Having this in mind, we can talk about four ways crowdsourcing manifests itself: crowd wisdom, crowd creation, crowd voting and crowdfunding. These are not final and they can be combined depending on our needs, and help us create approaches that will have better chance of succeeding in the final expression.
It is very interesting that crowd creation was applied even by companies which entrusted the masses with creating video commercials which were aired during the finale of the famous Super Bowl. However, it is important to note that creative expression in this case should not be viewed exclusively as the final version, but as the possibility to acquire input on which to base the approach of the professionals.
Additionally, the different approaches in which we ask a large number of individuals to offer their opinion on a certain idea, concept or product can be very valuable, especially when we need to reach the audiences whose opinion is important to us. If this practice is carried out continuously, multiple benefits occur, because we constantly succeed in adapting to the preferences of relevant groups. That is why it is not surprising that Google, as the number one search engine, bases its searches on this principle. We should also remember the whole order-based industry, where companies only include products which the masses have recognized and selected as the favorites. Crowdfunding is probably the most discussed approach, because it involves funding of ideas, projects and products by those who recognize value in them and wish to help them in their development phase, even before they enter the market. It is significant not only because it can help with raising the funds, but also because of the fact that it establishes the first contact with potential users and builds a community which will continue to support us even after the completion of the campaign.

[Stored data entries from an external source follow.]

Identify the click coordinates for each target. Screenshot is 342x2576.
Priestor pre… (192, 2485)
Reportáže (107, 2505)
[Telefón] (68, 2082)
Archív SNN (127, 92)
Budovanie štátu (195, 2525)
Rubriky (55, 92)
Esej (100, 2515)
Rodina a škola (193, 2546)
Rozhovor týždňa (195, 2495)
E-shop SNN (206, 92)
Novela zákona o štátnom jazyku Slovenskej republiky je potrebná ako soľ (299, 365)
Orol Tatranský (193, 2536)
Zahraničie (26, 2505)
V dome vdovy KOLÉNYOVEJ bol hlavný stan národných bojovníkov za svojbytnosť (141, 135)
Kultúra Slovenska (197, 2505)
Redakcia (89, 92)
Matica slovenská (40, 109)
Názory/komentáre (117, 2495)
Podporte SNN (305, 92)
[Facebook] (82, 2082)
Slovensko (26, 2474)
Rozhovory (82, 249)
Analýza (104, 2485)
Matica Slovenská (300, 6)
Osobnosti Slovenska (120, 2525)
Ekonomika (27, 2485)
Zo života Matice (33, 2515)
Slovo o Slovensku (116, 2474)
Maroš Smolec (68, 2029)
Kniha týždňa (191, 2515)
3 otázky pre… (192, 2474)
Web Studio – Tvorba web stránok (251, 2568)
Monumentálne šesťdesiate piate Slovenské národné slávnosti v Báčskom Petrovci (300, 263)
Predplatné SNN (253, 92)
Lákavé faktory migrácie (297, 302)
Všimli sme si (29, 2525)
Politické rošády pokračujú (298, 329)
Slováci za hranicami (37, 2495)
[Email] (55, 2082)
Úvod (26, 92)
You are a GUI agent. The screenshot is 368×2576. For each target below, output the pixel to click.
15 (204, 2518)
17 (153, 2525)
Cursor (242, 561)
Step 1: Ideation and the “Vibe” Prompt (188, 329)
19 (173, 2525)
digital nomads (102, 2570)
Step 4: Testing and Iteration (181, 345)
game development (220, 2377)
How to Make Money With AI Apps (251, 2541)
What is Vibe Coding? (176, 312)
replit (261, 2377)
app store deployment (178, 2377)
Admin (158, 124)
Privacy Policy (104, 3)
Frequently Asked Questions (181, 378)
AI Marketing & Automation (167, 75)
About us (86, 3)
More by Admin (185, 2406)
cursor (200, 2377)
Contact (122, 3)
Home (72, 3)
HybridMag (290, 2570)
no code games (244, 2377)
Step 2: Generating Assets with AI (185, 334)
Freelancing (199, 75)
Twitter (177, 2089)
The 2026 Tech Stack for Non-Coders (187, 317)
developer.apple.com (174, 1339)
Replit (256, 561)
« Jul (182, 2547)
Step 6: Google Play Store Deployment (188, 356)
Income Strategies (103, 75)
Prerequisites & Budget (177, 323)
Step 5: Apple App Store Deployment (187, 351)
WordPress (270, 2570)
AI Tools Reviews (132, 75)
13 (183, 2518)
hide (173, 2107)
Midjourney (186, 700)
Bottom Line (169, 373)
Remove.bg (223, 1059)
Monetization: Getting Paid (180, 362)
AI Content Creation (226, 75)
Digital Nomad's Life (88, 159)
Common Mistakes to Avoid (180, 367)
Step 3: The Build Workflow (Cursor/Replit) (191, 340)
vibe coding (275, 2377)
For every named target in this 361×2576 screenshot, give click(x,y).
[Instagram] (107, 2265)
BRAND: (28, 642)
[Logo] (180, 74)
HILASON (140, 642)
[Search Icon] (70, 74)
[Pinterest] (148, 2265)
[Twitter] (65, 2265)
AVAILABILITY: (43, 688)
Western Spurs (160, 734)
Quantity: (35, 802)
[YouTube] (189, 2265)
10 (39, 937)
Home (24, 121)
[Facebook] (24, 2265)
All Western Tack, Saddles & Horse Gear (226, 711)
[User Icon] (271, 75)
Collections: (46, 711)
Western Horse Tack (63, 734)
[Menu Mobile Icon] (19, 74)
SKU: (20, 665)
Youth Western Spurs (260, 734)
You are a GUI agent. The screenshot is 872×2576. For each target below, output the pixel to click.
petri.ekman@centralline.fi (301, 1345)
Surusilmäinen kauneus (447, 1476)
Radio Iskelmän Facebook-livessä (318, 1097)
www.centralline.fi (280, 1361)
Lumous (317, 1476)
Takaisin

Of course, it is necessary to plan and create a creative approach which will allow us to find the right participants, and to motivate and gather them in a place where crowdsourcing will happen. Popular social media can represent adequate channels where a carefully designed crowdsourcing campaign can be used to reach out to the users and have interactions which are far more productive than classic contests or announcements. A web page with traffic can easily become a crowdsourcing platform which will develop deeper connections with its users. There are many example and we cannot talk about a universal approach, but if we recognize the potential and assess that we wish to move in this direction, the results are almost always proportional to the invested effort. That is why crowdsourcing is a constant search for ways to unleash the full potential of the crowd and turn collective energy into results which produce multiple benefits.